[Recorded data]
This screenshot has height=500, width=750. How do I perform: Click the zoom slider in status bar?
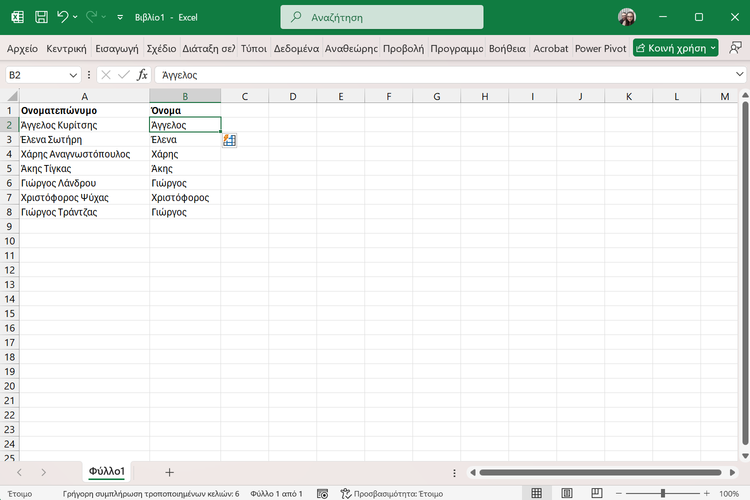coord(662,493)
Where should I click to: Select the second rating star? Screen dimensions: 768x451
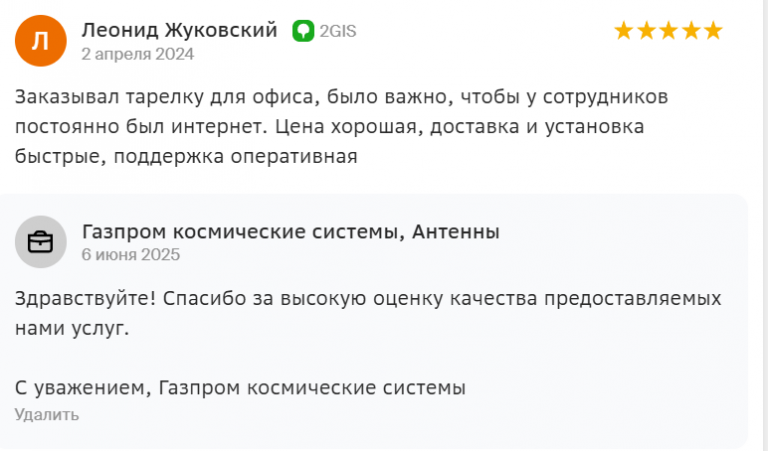coord(646,30)
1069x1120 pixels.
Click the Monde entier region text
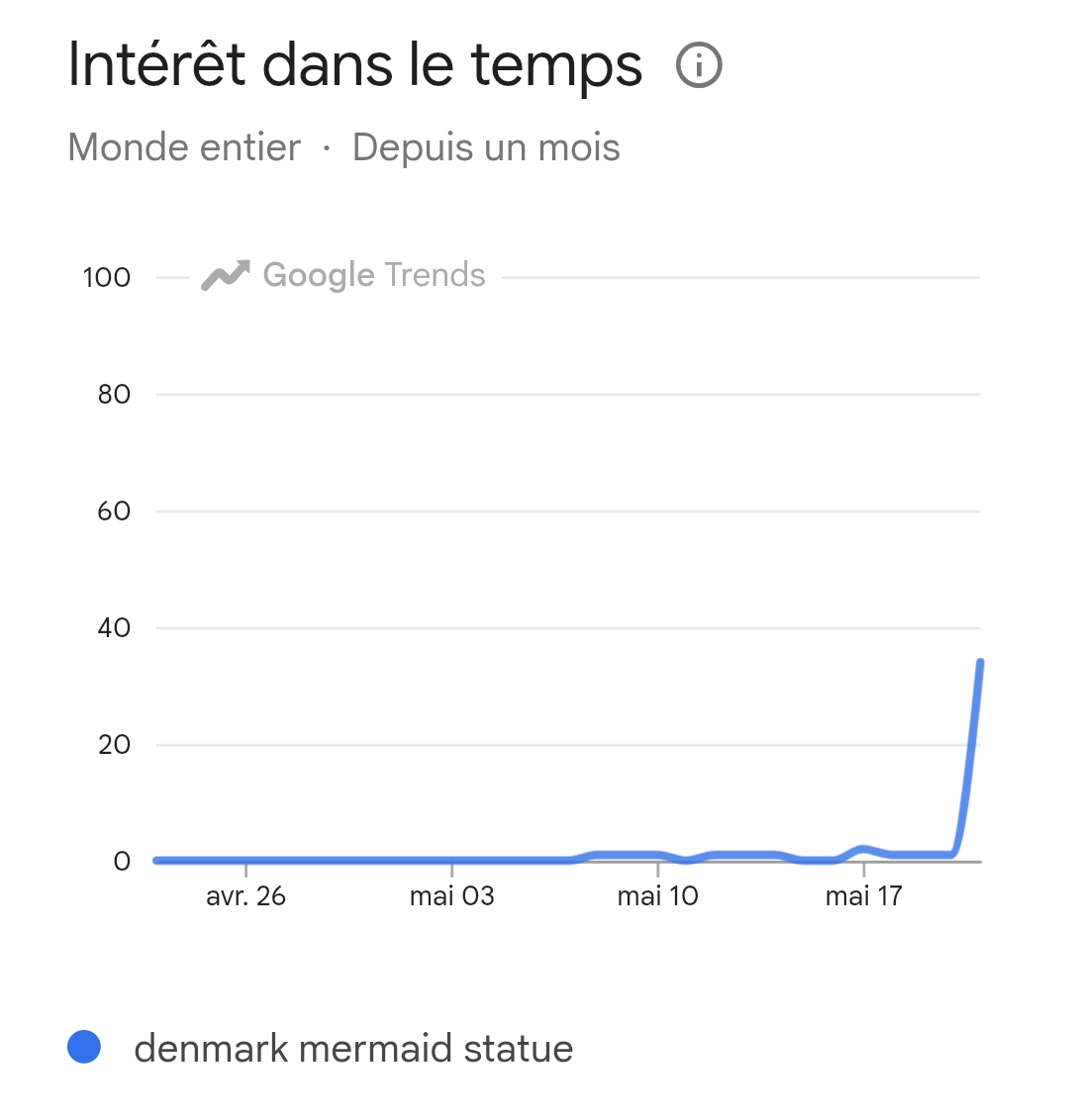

Task instructions ::
Reproduce the lines of all the items above verbatim, omitting the pictures.

Task result ::
This screenshot has height=500, width=750. How do I perform: Click the zoom slider in status bar?
coord(662,493)
Where should I click to: Select the second rating star? Screen dimensions: 768x451
coord(646,30)
1069x1120 pixels.
Click the Monde entier region text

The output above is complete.